Valve assemblies for engines and related systems typically utilize rotatable valve members in fluid flow passageways to assist in regulating fluid flow through them. For example, throttle valve members are positioned in the air induction passageways in internal combustion engines. The valve assemblies are controlled either mechanically or electronically and utilize a mechanism which directly operates the valve member.
For electronic throttle bodies (ETB) or electronic control systems (ETC), it is desirable to have a failsafe mechanism or system which activates the throttle valve in the event that the electronic control or electronic system of the vehicle fails. There are several known electronic throttle control systems which utilize default (“failsafe”) mechanisms for closing the throttle valve or moving it to a slightly open position in the event of an electronic failure in the vehicle. It is desirable to minimize or reduce the frictional forces in the operation of the electronic throttle control system in order to allow the system to operate more accurately and not bind or jam. Reducing friction is important in the operation of the ETC since high friction increases gear loading and motor currents. Additionally, friction makes the ETC more difficult to control electronically as the mechanical system will become less predictable. For example, when the ETC controller issues a command, a specified motor current is issued and a particular throttle angle is expected in return. Depending on the magnitude of the requested change in plate angle, the controller calculates an expected overshoot error. Friction can make the overshoot unpredictable and the controller will have to take extra steps to correct the unexpected angle that it receives in place of the command angle.

____

> **SHORT EXERCISE**
Continue the passage on electronic throttle control above, starting after its last sentence.

> **DATA BLOCK**

____

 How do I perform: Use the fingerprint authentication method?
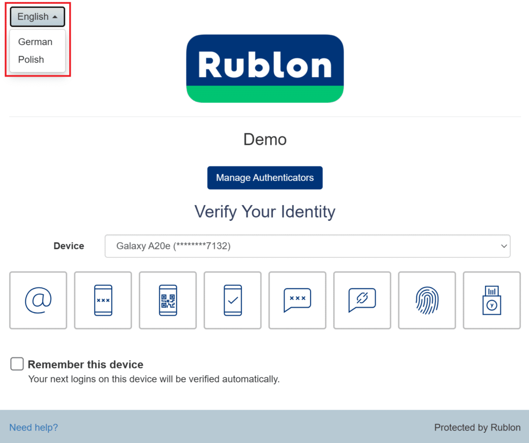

____

> **ANSWER FOR THIS EXERCISE**
Plunger mechanisms used in failsafe (default) mechanisms are typically made of all metal components which have high friction forces in operation and have the tendency to bind or jam. They also typically have large load differentials, that is the difference between the initial force to depress the plunger and the final force.
It would be desirable to have an electronic valve control system with an improved failsafe or limp-home mechanism and which minimizes the frictional forces in the default mechanism. It would also be desirable to have an ETC system which utilizes a plunger-type default mechanism which does not have the tendency to bind or jam and which has low friction forces.
The present invention provides an electronic throttle control assembly having a housing with a gear train and throttle valve mechanism. A throttle plate is positioned on a throttle shaft and the plate and shaft are positioned in the engine or air induction passageway, such that the throttle plate regulates airflow into the engine. A cover member enclosing the gear train contains a motor with a spur gear.
The operation of the throttle valve is accomplished through the gear train assembly which is driven by the motor. The motor is regulated by the electronic control unit of the vehicle which in turn is responsive to the input of the vehicle operator or driver. A throttle position sensor responsive to the rotation of the throttle shaft feeds back the position of the throttle plate to the electronic control unit.
In the operation of the throttle valve, a gear connected to the motor operates an intermediate gear (or idler gear), which in turn operates a sector gear which is connected to the throttle body shaft. The sector gear is biased by a spring member toward the closed position of the throttle valve. As a failsafe or default mechanism, a spring-biased plunger member is attached to the housing and positioned to interrupt operation of the sector gear in the event of an electronic failure and prevent the throttle valve from closing completely. At the default position, the vehicle can still be operated, although at a reduced capacity. This allows the driver to “limp-home.”
If the throttle valve is in its closed position when an electronic failure occurs, the spring-biased plunger member acts on the sector gear to open the throttle valve slightly to the failsafe position.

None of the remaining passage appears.